::: MATERIAL SHOWN :::

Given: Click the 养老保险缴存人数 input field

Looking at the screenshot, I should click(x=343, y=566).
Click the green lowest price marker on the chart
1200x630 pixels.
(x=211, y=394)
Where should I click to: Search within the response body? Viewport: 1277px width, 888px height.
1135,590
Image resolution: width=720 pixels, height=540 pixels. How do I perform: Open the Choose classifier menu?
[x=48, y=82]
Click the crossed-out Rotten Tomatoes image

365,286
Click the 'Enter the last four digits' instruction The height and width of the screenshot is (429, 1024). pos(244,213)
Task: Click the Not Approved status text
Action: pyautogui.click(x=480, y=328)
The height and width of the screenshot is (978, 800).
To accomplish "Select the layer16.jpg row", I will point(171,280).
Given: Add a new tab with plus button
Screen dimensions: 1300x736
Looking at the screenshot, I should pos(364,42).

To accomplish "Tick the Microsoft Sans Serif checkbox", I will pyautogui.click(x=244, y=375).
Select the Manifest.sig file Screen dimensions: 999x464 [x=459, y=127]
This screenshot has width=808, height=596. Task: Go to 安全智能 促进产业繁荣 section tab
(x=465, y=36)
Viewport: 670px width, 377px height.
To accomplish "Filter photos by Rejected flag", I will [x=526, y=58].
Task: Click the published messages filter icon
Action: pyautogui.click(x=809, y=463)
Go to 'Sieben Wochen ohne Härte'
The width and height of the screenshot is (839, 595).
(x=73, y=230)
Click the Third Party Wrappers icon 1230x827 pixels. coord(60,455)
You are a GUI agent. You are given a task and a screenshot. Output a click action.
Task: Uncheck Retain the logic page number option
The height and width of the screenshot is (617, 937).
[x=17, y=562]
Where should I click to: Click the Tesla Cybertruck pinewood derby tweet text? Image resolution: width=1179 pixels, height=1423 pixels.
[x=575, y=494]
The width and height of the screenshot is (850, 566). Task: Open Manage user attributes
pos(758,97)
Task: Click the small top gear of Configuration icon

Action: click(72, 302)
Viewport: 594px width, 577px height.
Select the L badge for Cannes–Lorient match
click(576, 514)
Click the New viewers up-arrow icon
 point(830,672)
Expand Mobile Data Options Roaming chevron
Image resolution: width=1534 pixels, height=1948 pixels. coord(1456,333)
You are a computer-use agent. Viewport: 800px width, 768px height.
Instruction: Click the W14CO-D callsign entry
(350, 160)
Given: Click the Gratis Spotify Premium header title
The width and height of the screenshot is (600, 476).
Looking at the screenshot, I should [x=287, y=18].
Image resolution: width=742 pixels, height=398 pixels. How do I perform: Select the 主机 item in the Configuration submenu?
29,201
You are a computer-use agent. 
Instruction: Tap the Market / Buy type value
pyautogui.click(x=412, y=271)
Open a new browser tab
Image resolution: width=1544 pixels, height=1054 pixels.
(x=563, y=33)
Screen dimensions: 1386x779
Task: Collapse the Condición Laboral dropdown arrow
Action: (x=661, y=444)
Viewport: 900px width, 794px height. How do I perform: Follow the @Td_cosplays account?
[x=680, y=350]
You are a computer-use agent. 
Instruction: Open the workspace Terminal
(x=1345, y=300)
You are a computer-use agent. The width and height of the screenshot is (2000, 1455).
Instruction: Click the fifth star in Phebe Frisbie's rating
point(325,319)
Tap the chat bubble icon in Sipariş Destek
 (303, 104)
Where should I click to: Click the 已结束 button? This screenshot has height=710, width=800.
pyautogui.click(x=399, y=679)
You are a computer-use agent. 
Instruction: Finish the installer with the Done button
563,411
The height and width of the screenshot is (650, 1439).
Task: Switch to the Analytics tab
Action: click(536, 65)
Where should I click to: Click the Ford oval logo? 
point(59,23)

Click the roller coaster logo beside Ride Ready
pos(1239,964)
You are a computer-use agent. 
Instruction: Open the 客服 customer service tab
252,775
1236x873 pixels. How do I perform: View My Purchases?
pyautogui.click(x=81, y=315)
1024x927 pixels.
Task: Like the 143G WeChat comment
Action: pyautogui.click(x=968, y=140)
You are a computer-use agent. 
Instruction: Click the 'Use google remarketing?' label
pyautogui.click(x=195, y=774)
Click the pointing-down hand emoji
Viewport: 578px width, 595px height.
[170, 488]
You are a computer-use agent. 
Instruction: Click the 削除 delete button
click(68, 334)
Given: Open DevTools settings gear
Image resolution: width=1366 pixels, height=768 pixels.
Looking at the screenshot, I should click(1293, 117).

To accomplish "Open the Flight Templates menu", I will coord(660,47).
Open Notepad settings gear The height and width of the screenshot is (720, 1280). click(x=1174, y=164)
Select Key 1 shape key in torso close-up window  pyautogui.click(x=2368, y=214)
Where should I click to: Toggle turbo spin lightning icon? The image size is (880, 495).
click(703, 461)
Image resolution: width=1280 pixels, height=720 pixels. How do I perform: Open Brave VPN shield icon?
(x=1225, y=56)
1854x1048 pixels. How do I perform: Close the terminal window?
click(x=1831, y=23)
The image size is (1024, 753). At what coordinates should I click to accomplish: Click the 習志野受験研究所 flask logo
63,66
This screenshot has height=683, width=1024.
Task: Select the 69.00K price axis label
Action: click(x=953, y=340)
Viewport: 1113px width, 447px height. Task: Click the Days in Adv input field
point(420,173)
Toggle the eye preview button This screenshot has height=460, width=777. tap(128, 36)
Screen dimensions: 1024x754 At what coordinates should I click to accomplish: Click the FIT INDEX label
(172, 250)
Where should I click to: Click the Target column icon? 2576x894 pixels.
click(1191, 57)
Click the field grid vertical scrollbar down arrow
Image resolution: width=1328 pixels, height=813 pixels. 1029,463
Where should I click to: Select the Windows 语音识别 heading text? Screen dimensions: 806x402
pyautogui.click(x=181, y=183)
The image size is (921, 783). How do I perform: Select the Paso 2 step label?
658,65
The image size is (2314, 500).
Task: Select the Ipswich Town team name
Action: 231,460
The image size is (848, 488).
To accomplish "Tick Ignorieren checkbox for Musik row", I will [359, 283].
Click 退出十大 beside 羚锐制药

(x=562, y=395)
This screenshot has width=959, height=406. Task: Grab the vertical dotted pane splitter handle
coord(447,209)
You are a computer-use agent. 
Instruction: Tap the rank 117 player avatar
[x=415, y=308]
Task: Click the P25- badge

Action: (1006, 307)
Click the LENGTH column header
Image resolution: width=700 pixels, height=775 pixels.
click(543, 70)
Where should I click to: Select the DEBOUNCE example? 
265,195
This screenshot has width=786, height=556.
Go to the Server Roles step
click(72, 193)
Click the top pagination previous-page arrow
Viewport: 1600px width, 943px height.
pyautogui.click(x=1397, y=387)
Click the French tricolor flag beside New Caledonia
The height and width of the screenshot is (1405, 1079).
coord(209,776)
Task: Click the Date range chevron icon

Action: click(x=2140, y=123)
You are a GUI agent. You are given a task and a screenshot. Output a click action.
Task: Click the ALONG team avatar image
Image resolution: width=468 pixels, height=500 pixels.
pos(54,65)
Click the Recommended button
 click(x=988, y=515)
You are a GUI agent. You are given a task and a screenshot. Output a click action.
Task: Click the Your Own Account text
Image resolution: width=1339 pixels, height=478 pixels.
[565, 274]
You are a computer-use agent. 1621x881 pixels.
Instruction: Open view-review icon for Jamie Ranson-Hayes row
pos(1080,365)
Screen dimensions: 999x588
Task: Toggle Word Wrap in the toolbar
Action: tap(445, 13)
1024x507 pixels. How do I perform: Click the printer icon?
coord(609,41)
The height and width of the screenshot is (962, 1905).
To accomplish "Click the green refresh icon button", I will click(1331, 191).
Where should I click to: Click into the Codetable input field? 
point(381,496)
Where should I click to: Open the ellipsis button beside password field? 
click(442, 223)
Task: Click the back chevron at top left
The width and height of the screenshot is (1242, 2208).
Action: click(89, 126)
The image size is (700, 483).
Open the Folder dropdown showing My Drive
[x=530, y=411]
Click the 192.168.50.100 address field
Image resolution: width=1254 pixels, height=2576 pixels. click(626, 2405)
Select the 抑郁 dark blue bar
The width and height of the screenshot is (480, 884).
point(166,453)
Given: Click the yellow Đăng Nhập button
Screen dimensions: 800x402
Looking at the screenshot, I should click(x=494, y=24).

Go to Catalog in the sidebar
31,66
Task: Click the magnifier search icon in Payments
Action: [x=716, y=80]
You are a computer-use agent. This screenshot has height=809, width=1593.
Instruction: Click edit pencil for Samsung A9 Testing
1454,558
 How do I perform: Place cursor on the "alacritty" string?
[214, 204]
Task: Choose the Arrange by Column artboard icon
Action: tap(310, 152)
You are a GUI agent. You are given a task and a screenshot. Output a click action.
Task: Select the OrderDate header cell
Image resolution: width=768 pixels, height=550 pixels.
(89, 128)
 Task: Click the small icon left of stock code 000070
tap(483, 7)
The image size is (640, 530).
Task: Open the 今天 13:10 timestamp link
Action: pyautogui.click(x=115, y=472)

:::

■ ABOUT THIS EXERCISE ■
Set down exactly the lines of the data above, beginning with the line that has "Task: Uncheck Retain" and ending with the line that has "Open a new browser tab", and no others.

■ OUTPUT FOR THIS EXERCISE ■
Task: Uncheck Retain the logic page number option
The height and width of the screenshot is (617, 937).
[x=17, y=562]
Where should I click to: Click the Tesla Cybertruck pinewood derby tweet text? Image resolution: width=1179 pixels, height=1423 pixels.
[x=575, y=494]
The width and height of the screenshot is (850, 566). Task: Open Manage user attributes
pos(758,97)
Task: Click the small top gear of Configuration icon

Action: click(72, 302)
Viewport: 594px width, 577px height.
Select the L badge for Cannes–Lorient match
click(576, 514)
Click the New viewers up-arrow icon
 point(830,672)
Expand Mobile Data Options Roaming chevron
Image resolution: width=1534 pixels, height=1948 pixels. coord(1456,333)
You are a computer-use agent. Viewport: 800px width, 768px height.
Instruction: Click the W14CO-D callsign entry
(350, 160)
Given: Click the Gratis Spotify Premium header title
The width and height of the screenshot is (600, 476).
Looking at the screenshot, I should [x=287, y=18].
Image resolution: width=742 pixels, height=398 pixels. How do I perform: Select the 主机 item in the Configuration submenu?
29,201
You are a computer-use agent. 
Instruction: Tap the Market / Buy type value
pyautogui.click(x=412, y=271)
Open a new browser tab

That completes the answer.